Zgodnie z planem Anne ma być w Paryżu wieczorem, ale uroczy Francuz serwuje jej mnóstwo atrakcji po drodze. Zacznijmy od tego, że Jacques nie jest mistrzem kierownicy, ale jest za to miłośnikiem francuskiej kuchni, o czym Anne przekonuje się podczas pierwszego wieczoru w hotelowej restauracji w jednym z francuskich miasteczek - w końcu Paryż może poczekać, a wielki głód nie. Ciekawe jest to, że za wszystko płaci Anne, bo Jacques dziwnym trafem zapomniał swojej karty kredytowej. Pyszne kakao z rana sprawia, że kobieta całkiem o tym zapomina. Ich dalsza podróż mija na słuchaniu muzyki, rozmowach, zwiedzaniu pięknych miejsc i oczywiście na jedzeniu. Na to zawsze jest odpowiednia pora, tak samo jak na papierosa, z którym Jacques się nie rozstaje.

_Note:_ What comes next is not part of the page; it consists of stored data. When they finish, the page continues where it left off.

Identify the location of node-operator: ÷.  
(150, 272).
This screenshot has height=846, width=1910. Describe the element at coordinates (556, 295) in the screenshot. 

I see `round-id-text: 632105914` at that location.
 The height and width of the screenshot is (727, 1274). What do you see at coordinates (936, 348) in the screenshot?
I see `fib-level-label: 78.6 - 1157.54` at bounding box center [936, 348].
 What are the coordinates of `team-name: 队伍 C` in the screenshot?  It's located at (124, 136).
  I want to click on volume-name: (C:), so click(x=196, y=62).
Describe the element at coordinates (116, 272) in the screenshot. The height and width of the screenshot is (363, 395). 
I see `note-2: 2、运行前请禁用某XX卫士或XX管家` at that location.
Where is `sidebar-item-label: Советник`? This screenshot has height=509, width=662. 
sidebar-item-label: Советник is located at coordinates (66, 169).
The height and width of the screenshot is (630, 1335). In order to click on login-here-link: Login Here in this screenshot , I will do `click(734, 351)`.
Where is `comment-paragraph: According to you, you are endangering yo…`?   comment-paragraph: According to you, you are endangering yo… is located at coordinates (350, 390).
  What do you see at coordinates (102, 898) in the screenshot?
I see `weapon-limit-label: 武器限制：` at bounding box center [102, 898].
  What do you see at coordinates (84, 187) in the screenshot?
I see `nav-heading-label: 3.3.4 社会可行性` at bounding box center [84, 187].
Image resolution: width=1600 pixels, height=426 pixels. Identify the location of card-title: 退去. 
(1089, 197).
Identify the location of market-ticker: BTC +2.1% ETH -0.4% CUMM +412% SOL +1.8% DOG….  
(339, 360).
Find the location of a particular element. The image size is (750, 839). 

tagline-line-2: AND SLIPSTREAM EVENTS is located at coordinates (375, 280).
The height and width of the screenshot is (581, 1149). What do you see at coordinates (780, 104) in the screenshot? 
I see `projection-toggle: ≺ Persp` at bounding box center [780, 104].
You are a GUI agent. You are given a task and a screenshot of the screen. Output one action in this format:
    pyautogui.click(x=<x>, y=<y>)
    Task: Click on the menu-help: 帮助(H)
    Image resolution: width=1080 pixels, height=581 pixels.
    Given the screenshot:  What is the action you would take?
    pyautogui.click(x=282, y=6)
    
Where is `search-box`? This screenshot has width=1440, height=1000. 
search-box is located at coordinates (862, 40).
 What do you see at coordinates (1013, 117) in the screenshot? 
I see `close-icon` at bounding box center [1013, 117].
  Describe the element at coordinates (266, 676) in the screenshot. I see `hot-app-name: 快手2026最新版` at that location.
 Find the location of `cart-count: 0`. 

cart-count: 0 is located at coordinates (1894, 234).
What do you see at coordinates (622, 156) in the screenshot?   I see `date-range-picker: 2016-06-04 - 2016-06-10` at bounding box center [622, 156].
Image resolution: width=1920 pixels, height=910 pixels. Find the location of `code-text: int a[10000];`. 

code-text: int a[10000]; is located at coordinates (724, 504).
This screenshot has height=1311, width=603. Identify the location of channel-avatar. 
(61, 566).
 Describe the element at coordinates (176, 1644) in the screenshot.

Czy wspólna podróż do Paryża zbliży do siebie dwoje ludzi? Czy Anne zdradzi swojego męża Michaela, który ją zaniedbuje, i wybierze romantyczne uniesienia z dość męczącym, ale urokliwym Francuzem? Te pytania widz zadaje sobie od samego początku. W końcu to komedia romantyczna.
Zakończenie może zaskoczyć
Eleanor Coppola przygotowała nam jednak mało oczywiste zakończenie i to uratowało ją przed bardzo złymi recenzjami. W przeciwnym razie „Paryż może poczekać” wrzucilibyśmy do jednego worka z mało śmiesznymi polskimi komediami, jak „Porady na zdrady” czy „Śniadanie do łóżka”, które nasi twórcy starają się robić według amerykańskiego modelu.
Filmu Coppoli broni rola Diane Lane i wakacyjny klimat Francji, który reżyserce faktycznie udało się oddać, ale czy widz, jak filmowa Anne, chciałby wyruszyć w podróż z Jacquesem do Paryża? Dla mnie to trochę nudny przewodnik po Francji.